Just a friendly suggestion: no need to re-invent the tire, er, wheel each time: there are already some quality, carefully researched books already out there covering such topics, so if interested, just get a couple of them and quote from the books. Here are two:

Performance Cycling, by Stuart Baird,

http://www.cyclepublishing.com/cyclingbooks/pc.html

and Bicycling Science, by David Wilson,

http://www.amazon.com/exec/obidos/tg/detail/-/0262731541/104-3965678-0863124?v=glance

In Baird, on page 105, in the section on cornering, it says:

“…The bottom of the tire, the part touching the road, deforms under the load it is carrying, flattening out into what is called a “contact patch.” How large is this contact patch? It should be easy to see that the size depends on the tire pressure and the load. No load, or rock-hard pressure, and the tire doesn’t deform at all: the contact patch is just a tiny point. Heavy loads and less pressure increase the size of the patch…Some bicycle tires, too, have stiff portions of tread…But it is still true that for tires of similar construction, two tires with the same load and pressure will have the same contact area. Notice that we have not mentioned tire width at all. The omission is intentional, because the area of the contact patch does not depend on the width of the tire. Inflated to 90 psi and fitted to a bike under the same rider, a super-narrow 700C x 19 clincher would have the same contact patch area as a medium-width 700C x 25 or a 700C x 32 loaded touring tire. Only the shape of their contact patches would be different.”

So that answers the question.

On page 132-133 of same, there is a discussion of the coefficient of rolling resistance (CsubR) as a function of contact patch area, the difficulties obtaining an accurate CsubR, and whether the relationship would in fact be close to linear or not. It mentions Wilson’s book.

In Wilson (third ed.), Chapter 6 (Rolling: tires and bearings), regarding measuring rolling resistance on a flat surface, it says,

“Slope is highly important. Nominally level indoor surfaces can easily slope 0.001 in places, altering the apparent value of CsubR by 10-50%. [So much for measuring in your house, let alone outdoors.] …The entire subject of rolling resistance has been treated primarily empirically from a variety of perspectives, and much further study is needed. For these reasons we simply summarize a wide range of published results.”

It then goes on to give numerous and oft-complicated empirically derived formulas for CsubR as a function of contact patch area and other parameters depending on such things as firmness of the road and wheel, tire diameter, and even speed.

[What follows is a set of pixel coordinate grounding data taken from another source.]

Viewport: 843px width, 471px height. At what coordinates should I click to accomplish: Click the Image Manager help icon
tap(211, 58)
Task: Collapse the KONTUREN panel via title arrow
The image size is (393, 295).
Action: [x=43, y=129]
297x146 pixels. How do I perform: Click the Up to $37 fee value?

There is some debate between the two books as to the accuracy of the formulas used. 

It is obvious, then, that it would be difficult to determine the gain or improvement of one slightly different tire over another. 

Both books give formulas under certain simplifying scenarios. In general, Wilson is far more technically detailed, but Baird is better with explanations as to what’s going on, so they both have their place.


----------



## curlybike (Jan 23, 2002)

As said before, there are those that have their mind made up, and refuse to be confused by the facts, for whatever reason( you fill in the reason!!!!)


----------



## CoachRob (Sep 14, 2004)

Howard3 said:


> The omission is intentional, because the area of the contact patch does not depend on the width of the tire. Inflated to 90 psi and fitted to a bike under the same rider, a super-narrow 700C x 19 clincher would have the same contact patch area as a medium-width 700C x 25 or a 700C x 32 loaded touring tire. Only the shape of their contact patches would be different.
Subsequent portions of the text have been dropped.